Saved data entries
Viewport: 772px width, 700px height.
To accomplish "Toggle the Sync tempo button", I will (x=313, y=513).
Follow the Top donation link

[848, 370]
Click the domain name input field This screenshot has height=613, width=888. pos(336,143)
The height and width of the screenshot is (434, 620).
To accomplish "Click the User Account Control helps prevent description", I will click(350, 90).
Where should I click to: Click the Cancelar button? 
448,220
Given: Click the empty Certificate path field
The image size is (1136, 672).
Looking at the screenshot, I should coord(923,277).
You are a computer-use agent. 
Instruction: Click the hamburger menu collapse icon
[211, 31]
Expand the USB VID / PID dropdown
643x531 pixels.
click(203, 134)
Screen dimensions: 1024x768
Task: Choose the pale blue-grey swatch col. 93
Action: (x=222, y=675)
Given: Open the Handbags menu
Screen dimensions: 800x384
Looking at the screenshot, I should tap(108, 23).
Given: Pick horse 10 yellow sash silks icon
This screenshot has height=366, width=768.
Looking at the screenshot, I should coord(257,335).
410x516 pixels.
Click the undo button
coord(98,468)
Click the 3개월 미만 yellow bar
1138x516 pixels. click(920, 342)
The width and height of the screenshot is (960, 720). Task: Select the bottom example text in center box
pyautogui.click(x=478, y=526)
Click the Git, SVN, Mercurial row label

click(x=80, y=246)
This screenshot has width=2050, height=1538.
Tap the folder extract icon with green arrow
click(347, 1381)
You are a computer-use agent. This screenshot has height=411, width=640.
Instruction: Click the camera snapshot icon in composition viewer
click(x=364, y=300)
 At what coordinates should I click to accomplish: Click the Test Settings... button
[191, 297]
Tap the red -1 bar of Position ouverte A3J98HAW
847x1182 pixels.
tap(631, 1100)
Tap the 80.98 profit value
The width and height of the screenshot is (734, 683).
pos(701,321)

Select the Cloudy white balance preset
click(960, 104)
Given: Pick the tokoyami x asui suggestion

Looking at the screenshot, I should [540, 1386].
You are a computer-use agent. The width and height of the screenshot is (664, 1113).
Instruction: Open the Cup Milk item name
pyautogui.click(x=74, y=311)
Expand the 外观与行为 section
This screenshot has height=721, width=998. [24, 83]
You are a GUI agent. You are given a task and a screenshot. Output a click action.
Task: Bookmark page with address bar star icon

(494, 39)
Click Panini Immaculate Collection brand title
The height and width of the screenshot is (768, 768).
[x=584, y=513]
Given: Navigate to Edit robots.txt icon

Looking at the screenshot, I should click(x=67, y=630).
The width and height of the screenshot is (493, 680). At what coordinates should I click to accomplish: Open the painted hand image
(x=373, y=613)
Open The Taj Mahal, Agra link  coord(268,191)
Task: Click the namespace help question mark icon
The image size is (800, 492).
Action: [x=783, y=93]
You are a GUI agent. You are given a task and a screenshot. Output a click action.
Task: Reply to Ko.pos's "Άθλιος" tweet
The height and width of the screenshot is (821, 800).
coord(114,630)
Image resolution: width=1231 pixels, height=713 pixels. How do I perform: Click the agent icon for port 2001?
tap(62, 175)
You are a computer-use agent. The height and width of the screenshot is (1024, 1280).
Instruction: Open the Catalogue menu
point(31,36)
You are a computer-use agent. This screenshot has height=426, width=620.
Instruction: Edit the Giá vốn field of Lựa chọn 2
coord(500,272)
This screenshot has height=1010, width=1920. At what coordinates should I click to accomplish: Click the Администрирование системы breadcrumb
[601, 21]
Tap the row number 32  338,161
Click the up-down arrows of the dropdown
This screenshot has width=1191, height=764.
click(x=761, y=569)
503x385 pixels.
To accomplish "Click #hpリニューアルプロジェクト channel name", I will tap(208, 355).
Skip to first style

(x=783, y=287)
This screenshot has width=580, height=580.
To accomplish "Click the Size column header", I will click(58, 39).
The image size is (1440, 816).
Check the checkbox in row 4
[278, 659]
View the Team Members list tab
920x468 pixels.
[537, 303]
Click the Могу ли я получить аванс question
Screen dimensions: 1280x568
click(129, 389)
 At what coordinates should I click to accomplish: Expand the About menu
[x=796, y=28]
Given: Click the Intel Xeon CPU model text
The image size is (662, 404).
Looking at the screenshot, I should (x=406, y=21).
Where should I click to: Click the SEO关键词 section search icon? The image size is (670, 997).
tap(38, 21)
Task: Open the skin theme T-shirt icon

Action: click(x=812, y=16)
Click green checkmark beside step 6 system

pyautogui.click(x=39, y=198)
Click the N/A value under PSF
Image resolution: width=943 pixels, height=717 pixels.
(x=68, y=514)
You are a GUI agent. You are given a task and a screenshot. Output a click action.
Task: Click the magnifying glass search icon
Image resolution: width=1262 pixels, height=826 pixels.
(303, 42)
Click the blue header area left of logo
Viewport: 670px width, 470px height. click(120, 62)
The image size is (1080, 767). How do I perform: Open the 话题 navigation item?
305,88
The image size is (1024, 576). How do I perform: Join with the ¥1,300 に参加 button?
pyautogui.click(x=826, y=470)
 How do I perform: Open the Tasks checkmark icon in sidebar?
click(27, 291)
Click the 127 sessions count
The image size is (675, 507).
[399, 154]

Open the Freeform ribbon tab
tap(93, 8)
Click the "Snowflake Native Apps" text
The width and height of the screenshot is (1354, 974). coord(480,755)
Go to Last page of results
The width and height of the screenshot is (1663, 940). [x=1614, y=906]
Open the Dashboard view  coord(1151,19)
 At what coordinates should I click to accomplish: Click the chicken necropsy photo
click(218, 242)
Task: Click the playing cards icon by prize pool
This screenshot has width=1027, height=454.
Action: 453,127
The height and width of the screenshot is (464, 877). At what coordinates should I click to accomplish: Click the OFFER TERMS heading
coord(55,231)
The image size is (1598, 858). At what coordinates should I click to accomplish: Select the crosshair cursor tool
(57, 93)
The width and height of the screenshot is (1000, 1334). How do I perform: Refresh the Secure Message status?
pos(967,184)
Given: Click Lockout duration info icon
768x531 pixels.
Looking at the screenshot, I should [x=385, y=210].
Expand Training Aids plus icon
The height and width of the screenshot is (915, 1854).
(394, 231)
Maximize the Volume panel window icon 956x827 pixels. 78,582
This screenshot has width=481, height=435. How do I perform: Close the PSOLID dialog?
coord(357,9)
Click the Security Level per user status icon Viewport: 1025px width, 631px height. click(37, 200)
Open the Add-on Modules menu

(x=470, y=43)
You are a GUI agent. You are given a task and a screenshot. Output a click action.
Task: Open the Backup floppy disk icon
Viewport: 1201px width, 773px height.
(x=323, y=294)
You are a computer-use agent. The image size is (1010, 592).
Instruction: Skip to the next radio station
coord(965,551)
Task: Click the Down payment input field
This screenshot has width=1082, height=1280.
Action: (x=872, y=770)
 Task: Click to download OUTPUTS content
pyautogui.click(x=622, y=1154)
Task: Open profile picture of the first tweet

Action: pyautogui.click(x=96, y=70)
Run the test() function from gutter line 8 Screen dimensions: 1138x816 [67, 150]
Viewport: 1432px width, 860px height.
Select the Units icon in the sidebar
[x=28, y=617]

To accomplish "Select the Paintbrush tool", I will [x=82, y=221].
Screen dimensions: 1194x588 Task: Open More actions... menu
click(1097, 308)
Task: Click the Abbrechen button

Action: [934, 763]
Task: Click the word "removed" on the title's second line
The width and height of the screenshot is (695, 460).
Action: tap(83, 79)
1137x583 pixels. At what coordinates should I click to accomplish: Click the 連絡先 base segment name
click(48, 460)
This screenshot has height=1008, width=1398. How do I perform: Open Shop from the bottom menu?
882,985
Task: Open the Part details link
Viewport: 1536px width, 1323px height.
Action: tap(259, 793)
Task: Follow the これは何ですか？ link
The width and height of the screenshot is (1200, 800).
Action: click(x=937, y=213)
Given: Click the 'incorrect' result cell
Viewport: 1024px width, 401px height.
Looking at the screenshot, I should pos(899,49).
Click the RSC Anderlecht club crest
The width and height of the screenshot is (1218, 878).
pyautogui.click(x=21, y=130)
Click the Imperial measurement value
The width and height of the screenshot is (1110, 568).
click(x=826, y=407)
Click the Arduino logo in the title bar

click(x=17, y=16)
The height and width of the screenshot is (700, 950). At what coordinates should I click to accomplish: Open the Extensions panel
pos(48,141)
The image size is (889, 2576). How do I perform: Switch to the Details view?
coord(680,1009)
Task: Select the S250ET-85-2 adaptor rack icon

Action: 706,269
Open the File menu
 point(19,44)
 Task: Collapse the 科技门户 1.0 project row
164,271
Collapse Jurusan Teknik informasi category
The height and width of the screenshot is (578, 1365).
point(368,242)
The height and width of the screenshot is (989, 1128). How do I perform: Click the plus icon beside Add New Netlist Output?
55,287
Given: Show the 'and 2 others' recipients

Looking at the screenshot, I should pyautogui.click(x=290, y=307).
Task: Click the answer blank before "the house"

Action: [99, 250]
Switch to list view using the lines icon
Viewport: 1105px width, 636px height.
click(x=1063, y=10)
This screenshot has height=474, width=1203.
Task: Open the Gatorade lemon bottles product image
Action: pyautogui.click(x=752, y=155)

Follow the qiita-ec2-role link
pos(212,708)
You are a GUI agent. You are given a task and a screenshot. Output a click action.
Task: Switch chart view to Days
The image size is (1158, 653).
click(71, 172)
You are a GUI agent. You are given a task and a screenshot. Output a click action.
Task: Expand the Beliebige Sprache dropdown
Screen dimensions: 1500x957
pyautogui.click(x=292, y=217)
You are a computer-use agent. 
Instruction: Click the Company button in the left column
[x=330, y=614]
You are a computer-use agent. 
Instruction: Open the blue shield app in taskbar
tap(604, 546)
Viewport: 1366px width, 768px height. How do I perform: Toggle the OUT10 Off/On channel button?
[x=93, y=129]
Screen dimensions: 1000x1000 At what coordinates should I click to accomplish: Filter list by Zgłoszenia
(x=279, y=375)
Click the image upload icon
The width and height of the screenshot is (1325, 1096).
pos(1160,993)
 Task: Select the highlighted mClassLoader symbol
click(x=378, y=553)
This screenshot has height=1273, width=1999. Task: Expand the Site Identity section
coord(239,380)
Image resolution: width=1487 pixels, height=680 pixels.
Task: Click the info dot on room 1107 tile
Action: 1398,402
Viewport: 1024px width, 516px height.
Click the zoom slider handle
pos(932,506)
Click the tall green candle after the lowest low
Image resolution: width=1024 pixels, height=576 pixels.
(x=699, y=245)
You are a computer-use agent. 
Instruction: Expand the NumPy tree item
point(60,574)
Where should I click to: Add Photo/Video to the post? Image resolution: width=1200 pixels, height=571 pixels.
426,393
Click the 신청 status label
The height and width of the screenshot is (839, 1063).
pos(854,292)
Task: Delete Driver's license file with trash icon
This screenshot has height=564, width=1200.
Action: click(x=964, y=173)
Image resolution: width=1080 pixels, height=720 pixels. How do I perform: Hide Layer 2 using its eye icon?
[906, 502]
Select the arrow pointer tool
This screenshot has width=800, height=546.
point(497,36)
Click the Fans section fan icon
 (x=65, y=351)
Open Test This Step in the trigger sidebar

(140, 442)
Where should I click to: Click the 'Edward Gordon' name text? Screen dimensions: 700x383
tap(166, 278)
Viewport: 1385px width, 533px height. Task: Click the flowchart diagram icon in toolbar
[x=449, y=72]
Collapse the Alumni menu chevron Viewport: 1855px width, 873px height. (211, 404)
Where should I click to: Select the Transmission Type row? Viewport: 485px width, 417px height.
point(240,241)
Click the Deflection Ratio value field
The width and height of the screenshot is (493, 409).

* [Your assignment]
From the entries above, copy out every line where the string "will" appears.

* [Solution]
To accomplish "Toggle the Sync tempo button", I will (x=313, y=513).
To accomplish "Click the User Account Control helps prevent description", I will click(350, 90).
To accomplish "Click #hpリニューアルプロジェクト channel name", I will tap(208, 355).
To accomplish "Click the Size column header", I will click(58, 39).
To accomplish "Select the Paintbrush tool", I will [x=82, y=221].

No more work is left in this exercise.